Only the lines of the data below from the one with "Viewport: 650px width, 444px" through the one with "Task: Click the Szenenname input field" are wanted. Repeat them exactly.

[[ Stored data open ]]

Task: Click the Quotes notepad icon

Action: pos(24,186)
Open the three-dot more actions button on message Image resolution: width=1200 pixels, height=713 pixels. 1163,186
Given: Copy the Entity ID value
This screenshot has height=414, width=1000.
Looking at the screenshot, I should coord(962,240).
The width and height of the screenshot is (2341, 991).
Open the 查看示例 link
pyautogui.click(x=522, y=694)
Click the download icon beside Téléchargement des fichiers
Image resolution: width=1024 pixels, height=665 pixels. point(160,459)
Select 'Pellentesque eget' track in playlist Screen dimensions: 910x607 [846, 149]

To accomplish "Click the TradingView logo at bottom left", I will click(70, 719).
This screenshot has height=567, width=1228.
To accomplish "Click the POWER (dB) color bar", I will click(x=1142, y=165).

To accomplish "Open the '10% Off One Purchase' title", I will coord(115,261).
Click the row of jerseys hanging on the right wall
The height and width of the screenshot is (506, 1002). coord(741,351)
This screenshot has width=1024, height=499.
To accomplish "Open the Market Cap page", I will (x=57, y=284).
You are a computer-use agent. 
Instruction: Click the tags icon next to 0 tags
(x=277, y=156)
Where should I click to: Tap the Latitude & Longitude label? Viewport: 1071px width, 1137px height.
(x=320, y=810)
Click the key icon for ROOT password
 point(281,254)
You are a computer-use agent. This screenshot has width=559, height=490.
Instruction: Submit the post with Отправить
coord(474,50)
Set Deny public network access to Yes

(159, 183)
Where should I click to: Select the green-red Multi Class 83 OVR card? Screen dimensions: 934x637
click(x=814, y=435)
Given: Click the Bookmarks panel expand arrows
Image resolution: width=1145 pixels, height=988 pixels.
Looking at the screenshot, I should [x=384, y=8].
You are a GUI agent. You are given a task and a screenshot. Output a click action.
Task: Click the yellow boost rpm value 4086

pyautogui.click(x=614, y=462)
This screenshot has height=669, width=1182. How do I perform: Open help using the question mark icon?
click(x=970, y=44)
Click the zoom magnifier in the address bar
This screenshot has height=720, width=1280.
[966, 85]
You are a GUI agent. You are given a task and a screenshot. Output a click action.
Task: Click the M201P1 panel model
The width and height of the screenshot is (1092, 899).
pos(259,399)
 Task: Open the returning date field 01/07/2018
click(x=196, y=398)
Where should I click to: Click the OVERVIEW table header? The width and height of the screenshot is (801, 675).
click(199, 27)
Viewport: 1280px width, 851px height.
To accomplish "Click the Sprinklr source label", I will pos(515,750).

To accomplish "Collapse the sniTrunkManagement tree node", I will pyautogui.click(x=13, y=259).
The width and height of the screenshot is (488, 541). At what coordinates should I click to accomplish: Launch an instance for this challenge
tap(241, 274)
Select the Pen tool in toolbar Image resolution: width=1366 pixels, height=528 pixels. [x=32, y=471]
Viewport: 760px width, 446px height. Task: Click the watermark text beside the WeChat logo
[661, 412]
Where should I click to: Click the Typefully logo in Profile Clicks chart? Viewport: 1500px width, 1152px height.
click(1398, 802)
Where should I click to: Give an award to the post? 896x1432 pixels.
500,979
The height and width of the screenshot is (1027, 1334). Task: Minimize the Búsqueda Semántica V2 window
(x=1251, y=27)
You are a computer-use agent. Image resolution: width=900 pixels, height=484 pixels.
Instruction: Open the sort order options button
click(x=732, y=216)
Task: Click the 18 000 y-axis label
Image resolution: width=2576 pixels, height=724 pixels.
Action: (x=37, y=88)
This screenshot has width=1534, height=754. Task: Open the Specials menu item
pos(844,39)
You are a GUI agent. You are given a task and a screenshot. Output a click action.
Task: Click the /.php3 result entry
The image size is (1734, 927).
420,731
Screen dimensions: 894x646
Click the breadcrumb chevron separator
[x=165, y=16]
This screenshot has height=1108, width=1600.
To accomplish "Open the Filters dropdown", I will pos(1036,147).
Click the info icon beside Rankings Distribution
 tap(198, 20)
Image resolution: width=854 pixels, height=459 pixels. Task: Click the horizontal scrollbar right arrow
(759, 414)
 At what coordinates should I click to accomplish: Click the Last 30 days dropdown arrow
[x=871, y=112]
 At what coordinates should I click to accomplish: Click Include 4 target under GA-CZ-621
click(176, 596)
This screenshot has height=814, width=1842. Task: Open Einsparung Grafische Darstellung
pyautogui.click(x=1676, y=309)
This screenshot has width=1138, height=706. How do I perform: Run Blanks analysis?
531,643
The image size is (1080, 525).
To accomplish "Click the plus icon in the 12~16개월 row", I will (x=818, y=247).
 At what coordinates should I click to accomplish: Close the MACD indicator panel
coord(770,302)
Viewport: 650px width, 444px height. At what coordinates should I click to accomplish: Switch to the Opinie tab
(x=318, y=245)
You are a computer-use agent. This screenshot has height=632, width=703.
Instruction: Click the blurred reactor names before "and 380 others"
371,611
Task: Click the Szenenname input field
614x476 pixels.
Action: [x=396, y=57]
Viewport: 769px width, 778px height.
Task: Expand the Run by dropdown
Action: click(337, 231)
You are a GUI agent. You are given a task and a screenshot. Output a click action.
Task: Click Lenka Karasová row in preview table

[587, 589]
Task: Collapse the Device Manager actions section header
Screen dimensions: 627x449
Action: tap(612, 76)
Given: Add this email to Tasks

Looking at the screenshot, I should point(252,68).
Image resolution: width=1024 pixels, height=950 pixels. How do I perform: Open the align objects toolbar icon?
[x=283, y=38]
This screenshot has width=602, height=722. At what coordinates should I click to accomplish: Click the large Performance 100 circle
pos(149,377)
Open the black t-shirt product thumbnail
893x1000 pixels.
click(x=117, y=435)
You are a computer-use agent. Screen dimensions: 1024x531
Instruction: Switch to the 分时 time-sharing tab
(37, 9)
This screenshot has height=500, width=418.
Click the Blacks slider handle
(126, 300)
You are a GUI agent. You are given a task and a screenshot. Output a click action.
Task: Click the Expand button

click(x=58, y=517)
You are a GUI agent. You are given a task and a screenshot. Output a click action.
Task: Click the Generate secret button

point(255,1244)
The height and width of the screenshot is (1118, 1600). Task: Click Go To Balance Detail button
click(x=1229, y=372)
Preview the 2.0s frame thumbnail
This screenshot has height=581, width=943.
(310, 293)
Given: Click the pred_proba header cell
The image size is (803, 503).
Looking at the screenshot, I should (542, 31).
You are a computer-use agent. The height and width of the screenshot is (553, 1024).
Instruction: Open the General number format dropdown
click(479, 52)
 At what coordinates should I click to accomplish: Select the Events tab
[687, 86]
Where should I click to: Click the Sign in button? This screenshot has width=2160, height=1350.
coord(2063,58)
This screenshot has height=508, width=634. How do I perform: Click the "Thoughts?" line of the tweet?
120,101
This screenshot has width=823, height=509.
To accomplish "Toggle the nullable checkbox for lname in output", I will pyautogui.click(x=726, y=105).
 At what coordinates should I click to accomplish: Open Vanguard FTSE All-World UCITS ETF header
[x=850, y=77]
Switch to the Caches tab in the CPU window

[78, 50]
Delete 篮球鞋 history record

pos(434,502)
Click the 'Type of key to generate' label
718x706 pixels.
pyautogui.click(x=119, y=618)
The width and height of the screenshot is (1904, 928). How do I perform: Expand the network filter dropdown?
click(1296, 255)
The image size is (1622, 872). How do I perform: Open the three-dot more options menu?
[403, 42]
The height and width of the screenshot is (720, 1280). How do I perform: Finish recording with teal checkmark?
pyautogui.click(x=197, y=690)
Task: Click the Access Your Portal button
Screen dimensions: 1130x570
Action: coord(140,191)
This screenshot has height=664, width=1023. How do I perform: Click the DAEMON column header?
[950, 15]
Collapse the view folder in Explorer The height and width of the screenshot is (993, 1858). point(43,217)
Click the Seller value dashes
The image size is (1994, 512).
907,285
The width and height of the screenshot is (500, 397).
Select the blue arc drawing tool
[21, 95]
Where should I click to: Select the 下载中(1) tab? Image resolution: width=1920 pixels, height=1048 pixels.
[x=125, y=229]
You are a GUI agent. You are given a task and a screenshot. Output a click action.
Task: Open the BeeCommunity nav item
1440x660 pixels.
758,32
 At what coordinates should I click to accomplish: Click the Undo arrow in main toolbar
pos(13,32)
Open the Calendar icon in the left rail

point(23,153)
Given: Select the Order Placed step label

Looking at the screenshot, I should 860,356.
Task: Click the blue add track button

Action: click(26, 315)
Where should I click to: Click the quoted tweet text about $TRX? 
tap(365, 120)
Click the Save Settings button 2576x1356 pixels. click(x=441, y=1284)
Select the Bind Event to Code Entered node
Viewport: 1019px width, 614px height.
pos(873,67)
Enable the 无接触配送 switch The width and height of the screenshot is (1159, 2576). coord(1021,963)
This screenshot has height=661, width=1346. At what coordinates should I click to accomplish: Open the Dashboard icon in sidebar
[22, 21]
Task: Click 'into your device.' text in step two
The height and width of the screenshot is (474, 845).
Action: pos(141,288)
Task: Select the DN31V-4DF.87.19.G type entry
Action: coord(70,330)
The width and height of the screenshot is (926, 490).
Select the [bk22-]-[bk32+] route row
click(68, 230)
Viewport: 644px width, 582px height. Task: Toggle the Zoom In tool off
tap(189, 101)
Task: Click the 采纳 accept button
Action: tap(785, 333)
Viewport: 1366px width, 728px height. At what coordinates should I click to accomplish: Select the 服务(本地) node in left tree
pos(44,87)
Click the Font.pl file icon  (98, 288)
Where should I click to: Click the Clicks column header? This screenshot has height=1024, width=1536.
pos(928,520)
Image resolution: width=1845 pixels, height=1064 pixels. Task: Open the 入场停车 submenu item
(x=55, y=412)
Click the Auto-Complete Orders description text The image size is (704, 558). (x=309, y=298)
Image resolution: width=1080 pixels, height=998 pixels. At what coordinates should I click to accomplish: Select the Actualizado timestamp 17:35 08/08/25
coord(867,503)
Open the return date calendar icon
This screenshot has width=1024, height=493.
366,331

[[ Stored data closed ]]

• [Answer below]:
Viewport: 650px width, 444px height. At what coordinates should I click to accomplish: Switch to the Opinie tab
(x=318, y=245)
You are a computer-use agent. This screenshot has height=632, width=703.
Instruction: Click the blurred reactor names before "and 380 others"
371,611
Task: Click the Szenenname input field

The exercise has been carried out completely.